(Dataset excerpts)
- Opening Delimiter -

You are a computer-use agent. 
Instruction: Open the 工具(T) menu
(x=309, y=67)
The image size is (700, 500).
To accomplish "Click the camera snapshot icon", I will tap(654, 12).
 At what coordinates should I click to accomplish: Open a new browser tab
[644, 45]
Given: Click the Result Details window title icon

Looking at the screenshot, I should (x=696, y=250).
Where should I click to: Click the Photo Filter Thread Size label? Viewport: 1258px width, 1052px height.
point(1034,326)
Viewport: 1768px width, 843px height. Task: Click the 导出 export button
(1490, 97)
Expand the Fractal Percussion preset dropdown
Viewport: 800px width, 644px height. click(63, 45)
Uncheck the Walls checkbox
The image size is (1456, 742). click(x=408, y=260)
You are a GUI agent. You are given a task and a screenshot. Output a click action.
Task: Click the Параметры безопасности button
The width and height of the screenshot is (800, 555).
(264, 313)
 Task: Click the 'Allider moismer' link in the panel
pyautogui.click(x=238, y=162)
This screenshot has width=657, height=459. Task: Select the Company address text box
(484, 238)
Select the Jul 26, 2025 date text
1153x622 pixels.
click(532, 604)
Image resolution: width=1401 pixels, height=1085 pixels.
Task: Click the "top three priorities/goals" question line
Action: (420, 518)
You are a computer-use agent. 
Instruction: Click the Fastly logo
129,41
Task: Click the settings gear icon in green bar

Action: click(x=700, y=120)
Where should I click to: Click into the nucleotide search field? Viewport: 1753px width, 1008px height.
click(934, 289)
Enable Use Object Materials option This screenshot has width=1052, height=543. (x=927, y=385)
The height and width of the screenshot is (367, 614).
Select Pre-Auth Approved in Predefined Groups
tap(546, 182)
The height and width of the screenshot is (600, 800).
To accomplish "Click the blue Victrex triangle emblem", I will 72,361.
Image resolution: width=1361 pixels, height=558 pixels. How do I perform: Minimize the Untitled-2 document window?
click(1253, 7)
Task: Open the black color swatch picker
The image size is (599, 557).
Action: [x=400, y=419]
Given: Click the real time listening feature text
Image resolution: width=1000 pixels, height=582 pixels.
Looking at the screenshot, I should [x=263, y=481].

- Closing Delimiter -

- Your goal -
All of the entries above, written out exactly, make up the reply.

- Exercise answer -
You are a computer-use agent. 
Instruction: Open the 工具(T) menu
(x=309, y=67)
The image size is (700, 500).
To accomplish "Click the camera snapshot icon", I will tap(654, 12).
 At what coordinates should I click to accomplish: Open a new browser tab
[644, 45]
Given: Click the Result Details window title icon

Looking at the screenshot, I should (x=696, y=250).
Where should I click to: Click the Photo Filter Thread Size label? Viewport: 1258px width, 1052px height.
point(1034,326)
Viewport: 1768px width, 843px height. Task: Click the 导出 export button
(1490, 97)
Expand the Fractal Percussion preset dropdown
Viewport: 800px width, 644px height. click(63, 45)
Uncheck the Walls checkbox
The image size is (1456, 742). click(x=408, y=260)
You are a GUI agent. You are given a task and a screenshot. Output a click action.
Task: Click the Параметры безопасности button
The width and height of the screenshot is (800, 555).
(264, 313)
 Task: Click the 'Allider moismer' link in the panel
pyautogui.click(x=238, y=162)
This screenshot has width=657, height=459. Task: Select the Company address text box
(484, 238)
Select the Jul 26, 2025 date text
1153x622 pixels.
click(532, 604)
Image resolution: width=1401 pixels, height=1085 pixels.
Task: Click the "top three priorities/goals" question line
Action: (420, 518)
You are a computer-use agent. 
Instruction: Click the Fastly logo
129,41
Task: Click the settings gear icon in green bar

Action: click(x=700, y=120)
Where should I click to: Click into the nucleotide search field? Viewport: 1753px width, 1008px height.
click(934, 289)
Enable Use Object Materials option This screenshot has width=1052, height=543. (x=927, y=385)
The height and width of the screenshot is (367, 614).
Select Pre-Auth Approved in Predefined Groups
tap(546, 182)
The height and width of the screenshot is (600, 800).
To accomplish "Click the blue Victrex triangle emblem", I will 72,361.
Image resolution: width=1361 pixels, height=558 pixels. How do I perform: Minimize the Untitled-2 document window?
click(1253, 7)
Task: Open the black color swatch picker
The image size is (599, 557).
Action: [x=400, y=419]
Given: Click the real time listening feature text
Image resolution: width=1000 pixels, height=582 pixels.
Looking at the screenshot, I should [x=263, y=481].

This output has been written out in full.